Y <- scale(height_raw)

Then we perform OLS regression for each SNP:

p_values <- numeric(M)  # Store p-values
betas <- numeric(M)     # Store estimated effect sizes
p_values_adjusted <- numeric(M)  # Store p-values adjusted for GH
betas_adjusted <- numeric(M)     # Store estimated effect sizes adjusted for GH
# Perform OLS regression for each SNP
for (j in 1:M) {
  SNP <- X[, j]  # Extract genotype for SNP j
  model <- lm(Y ~ SNP)  # OLS regression: Trait ~ SNP
  adjusted_model <- lm(Y ~ SNP + GH)  # Adjust for GH
  summary_model <- summary(model)
  summary_adjusted_model <- summary(adjusted_model)
  # Store p-value and effect size (coefficient)
  p_values[j] <- summary_model$coefficients[2, 4]  # p-value for SNP effect
  betas[j] <- summary_model$coefficients[2, 1]     # Estimated beta coefficient
  p_values_adjusted[j] <- summary_adjusted_model$coefficients[2, 4]  # p-value for SNP effect adjusted for growth hormone
  betas_adjusted[j] <- summary_adjusted_model$coefficients[2, 1]     # Estimated beta coefficient adjusted for growth hormone
}

# Create results table
results <- data.frame(Variant = colnames(X), Beta = betas, P_Value = p_values, 
                      Beta_Adjusted = betas_adjusted, P_Value_Adjusted = p_values_adjusted)
results

A data.frame: 3 x 5
Variant	Beta	P_Value	Beta_Adjusted	P_Value_Adjusted
<chr>	<dbl>	<dbl>	<dbl>	<dbl>
Variant 1	-0.3763359	0.532398192	0.2151202	0.1845598
Variant 2	0.9133526	0.030216252	0.2247750	0.5336030
Variant 3	0.9668181	0.007219589	-3.0237908	0.3374487

The results perfectly demonstrate the concept of mediation in genetic association studies.
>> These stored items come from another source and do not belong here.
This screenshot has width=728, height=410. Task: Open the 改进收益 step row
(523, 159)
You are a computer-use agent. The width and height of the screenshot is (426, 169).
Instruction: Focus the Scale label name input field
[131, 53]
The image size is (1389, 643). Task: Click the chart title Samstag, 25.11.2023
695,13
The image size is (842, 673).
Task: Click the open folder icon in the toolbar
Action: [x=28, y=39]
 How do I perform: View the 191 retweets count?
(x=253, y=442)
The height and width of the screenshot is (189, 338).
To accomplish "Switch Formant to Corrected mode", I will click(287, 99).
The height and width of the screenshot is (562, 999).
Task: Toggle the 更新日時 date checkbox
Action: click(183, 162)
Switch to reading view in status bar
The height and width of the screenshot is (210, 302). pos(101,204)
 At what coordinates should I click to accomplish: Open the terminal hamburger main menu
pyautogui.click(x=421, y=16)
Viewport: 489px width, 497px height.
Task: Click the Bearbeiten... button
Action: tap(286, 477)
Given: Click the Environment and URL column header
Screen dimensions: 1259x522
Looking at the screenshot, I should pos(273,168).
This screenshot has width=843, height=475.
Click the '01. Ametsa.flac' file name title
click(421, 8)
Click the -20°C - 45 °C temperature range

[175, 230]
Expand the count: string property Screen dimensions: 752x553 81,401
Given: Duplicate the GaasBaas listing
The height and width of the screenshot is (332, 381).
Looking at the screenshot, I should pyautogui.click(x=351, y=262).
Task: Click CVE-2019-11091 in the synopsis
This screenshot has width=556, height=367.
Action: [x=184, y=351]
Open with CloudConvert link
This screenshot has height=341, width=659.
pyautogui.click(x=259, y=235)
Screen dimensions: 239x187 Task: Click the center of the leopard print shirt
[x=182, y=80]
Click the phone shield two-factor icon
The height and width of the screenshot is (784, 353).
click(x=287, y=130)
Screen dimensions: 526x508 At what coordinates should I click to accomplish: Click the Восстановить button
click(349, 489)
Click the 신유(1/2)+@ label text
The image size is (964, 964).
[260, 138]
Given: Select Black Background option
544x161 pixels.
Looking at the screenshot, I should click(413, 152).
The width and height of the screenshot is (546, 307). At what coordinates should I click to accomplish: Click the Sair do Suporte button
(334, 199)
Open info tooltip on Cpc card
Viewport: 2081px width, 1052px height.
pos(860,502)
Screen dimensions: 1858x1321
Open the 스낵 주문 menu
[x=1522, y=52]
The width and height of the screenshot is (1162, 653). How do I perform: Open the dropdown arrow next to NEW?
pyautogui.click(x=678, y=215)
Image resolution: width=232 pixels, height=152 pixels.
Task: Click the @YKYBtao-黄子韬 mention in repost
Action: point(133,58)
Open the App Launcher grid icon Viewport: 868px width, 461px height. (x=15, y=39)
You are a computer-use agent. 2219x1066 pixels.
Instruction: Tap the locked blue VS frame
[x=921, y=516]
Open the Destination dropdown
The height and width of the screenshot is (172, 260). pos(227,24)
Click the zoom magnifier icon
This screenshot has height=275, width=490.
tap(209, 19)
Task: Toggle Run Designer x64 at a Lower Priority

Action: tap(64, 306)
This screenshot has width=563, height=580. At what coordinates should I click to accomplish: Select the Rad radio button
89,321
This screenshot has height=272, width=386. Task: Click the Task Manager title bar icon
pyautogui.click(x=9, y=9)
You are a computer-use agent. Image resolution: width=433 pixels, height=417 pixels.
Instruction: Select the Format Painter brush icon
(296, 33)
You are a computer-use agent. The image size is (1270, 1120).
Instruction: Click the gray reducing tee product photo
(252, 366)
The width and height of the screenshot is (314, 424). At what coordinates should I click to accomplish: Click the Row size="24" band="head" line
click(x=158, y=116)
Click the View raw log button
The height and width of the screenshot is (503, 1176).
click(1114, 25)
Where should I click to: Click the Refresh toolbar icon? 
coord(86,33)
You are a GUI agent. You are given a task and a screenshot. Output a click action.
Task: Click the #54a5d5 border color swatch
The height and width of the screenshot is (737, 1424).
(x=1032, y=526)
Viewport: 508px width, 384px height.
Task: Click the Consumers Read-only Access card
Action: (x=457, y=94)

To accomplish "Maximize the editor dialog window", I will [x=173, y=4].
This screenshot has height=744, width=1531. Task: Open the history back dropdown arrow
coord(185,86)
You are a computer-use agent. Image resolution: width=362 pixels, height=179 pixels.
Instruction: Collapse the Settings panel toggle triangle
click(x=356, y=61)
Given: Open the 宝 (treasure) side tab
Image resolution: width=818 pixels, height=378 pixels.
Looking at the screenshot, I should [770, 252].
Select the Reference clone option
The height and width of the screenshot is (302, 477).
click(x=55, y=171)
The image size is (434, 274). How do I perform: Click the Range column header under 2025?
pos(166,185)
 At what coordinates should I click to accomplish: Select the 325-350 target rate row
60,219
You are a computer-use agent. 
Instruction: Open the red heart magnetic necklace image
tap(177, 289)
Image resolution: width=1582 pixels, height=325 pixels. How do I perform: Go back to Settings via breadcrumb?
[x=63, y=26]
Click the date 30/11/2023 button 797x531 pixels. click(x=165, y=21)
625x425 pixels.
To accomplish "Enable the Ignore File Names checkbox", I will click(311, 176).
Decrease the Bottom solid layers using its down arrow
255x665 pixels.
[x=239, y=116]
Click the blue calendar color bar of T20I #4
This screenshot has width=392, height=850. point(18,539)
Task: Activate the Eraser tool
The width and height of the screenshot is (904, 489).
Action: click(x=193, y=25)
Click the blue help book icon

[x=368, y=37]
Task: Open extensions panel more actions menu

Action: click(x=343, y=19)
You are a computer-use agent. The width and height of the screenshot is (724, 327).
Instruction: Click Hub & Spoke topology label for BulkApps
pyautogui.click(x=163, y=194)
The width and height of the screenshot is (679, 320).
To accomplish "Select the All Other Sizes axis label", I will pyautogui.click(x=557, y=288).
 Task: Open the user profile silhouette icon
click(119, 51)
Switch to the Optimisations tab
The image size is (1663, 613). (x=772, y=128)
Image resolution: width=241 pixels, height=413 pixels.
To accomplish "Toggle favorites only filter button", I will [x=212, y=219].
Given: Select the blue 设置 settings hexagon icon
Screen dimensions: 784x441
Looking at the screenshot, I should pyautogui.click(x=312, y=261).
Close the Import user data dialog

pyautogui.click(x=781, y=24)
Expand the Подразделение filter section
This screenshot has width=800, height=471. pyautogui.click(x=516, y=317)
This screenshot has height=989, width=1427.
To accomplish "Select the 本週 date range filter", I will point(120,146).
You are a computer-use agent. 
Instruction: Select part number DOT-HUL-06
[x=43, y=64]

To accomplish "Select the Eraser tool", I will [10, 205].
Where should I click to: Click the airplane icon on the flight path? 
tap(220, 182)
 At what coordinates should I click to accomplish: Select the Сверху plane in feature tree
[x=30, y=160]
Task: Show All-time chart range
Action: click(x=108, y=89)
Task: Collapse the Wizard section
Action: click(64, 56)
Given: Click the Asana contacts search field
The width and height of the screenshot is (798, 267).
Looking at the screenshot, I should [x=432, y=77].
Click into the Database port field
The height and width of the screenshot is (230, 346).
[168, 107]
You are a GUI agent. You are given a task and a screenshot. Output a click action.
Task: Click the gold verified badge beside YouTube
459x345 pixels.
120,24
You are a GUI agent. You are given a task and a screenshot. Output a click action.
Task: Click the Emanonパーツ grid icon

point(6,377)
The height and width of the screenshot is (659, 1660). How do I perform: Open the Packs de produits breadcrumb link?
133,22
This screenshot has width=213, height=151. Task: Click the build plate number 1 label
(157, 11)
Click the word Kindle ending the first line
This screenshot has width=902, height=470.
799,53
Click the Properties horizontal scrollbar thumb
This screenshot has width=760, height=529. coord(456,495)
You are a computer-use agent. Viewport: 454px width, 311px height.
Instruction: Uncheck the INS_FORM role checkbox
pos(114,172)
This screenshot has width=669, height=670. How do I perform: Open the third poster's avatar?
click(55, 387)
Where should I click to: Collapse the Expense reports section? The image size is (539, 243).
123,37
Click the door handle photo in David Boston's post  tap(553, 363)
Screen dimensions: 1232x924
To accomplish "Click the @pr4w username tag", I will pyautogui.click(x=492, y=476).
In the total effect analysis (without controlling for growth hormone), Variant 3 shows significant associations with height (p = 0.007). However, when we control for growth hormone as a mediator, the pattern dramatically changes: Variant 3’s association completely disappears (p-value increases from 0.007 to 0.337), indicating that its effect on height is entirely through the growth hormone pathway rather than through other mechanisms.

This illustrates the key principle that controlling for a mediator reveals the effect NOT through that mediator. For Variant 3, the loss of significance after controlling for growth hormone confirms that this variant affects height specifically through its influence on growth hormone levels, with no additional pathways contributing to the association. This represents a classic complete mediation scenario in genetic studies.